Gene therapy is presently a "buzzword" in clinical research. Perhaps means for developing a vehicle—a virus or some kind of a cell—to bring what we want into the central nervous system, to allow the therapeutic modality to work.

Finally, combination therapies are being considered. Many different combinations are possible. A very rigorous trial that takes patients who have been on Avenex, one of the interferons, for about 6 months, and then adds Copaxone is just being started. Multiple MRIs are to be used to see whether the disease is ameliorated by this combination.

This is not by any means a complete list. The field is extremely active and there are many worthy ideas. None of the currently available treatments are able to control the disease completely, so new therapies and better ways to administer them must be pursued.

Requirements for Clinical Trials

Progress, has paradoxically made it more difficult to carry out the necessary comparison trials. Back in the early 1990s, when we were developing these drugs, there was nothing else. It was quite easy to recruit people, and it was easy to do a comparison between placebo and real drug. Now we are concerned with whether we can improve upon one of the approved drugs. This is much more complex and probably much more costly.

It is also important to consider the very specific phases that are involved in developing any type of pharmacological agent. Pre-clinical studies, that is, studies in animals, are conducted first to see whether it is safe enough to expose humans to a molecule of some kind.

Then the molecule faces four phases of human studies well defined by FDA. Phase One studies are usually of either human volunteers or of patients who have a specific disease like MS. These involve 10 to 20 subjects and are only done to determine whether there is a real safety issue. They are not intended to produce any significant results.

The Phase Two Trial commonly involves between 25 and 100 patients with the disease. These trials are usually based on MRI changes and are commonly dose-finding studies.

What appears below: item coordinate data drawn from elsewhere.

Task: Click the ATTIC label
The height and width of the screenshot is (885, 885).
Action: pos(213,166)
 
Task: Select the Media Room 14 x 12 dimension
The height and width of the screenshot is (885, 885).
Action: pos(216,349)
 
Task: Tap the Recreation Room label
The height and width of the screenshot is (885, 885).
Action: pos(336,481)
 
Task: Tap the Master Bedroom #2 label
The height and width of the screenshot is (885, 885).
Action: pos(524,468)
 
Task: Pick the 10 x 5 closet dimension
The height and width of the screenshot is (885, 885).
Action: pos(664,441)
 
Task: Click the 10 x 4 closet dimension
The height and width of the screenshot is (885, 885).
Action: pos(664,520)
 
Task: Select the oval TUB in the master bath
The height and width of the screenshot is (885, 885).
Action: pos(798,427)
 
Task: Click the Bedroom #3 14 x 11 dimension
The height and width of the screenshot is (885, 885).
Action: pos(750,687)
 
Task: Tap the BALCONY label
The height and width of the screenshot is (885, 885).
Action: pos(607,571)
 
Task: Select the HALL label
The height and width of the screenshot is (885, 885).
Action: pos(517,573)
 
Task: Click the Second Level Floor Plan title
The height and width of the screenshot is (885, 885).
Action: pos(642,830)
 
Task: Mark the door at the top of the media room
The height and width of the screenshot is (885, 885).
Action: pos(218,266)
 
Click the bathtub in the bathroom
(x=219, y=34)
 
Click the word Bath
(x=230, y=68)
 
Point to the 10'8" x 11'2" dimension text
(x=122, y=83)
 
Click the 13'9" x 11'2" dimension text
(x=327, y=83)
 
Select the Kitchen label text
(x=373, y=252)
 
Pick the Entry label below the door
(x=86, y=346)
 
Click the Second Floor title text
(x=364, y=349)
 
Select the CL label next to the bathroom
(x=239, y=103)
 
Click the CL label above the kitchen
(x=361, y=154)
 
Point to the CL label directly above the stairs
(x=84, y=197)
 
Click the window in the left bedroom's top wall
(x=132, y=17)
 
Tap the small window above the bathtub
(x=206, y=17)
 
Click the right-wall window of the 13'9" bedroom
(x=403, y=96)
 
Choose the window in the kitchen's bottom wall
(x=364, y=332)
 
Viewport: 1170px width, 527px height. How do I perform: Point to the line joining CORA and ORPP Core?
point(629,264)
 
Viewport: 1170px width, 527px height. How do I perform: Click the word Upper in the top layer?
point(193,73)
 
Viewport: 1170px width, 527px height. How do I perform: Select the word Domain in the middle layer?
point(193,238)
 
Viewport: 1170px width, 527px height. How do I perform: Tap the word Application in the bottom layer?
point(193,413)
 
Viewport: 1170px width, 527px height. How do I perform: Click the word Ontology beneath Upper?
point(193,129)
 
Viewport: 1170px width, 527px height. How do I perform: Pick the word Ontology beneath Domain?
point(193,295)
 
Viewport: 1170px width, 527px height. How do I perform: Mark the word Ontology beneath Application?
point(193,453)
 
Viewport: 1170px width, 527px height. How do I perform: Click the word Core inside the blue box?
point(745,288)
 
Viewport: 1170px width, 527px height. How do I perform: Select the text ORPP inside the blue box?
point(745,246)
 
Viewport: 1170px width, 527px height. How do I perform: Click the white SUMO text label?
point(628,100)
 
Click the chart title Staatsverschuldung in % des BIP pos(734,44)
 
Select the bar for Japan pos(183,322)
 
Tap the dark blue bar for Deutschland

They often take 12 to 18 months to give enough confidence to proceed to a Phase Three trial.

The Phase Three Trial is called the pivotal trial. It often consists of 250 to 900 patients in MS trials and is double-blind, placebo-controlled, and leads to FDA approval. These studies rarely are less than 2, and sometimes over 3 to 4 four years in length. Positive results from these trials are necessary before a drug can be licensed.

Phase Four Trials are post-marketing studies, necessary to see whether, in fact, some number of patients have toxicity not recognized in the earlier trials. For instance, when Betaseron was licensed, there actually were only 250 MS patients who had been exposed to it at the time the FDA decided to license the drug. Of 375 patients, 125 got placebo and 250 got the real drug. Post licensing, approximately 30,000 people have received Betaseron. Within this, there may be small sub populations of patients who have serious side effects not noted in the sampling necessary for Phase Three Trials.

Not surprisingly, this process takes anywhere from 4 to 6 years and can cost a drug company anywhere from $10 to $60 million. That is why not every drug can be tested. This is also why it is important for entities like the Alzheimer's disease group to be around so drugs not protected by patents and not likely to be developed by drug companies can be tested.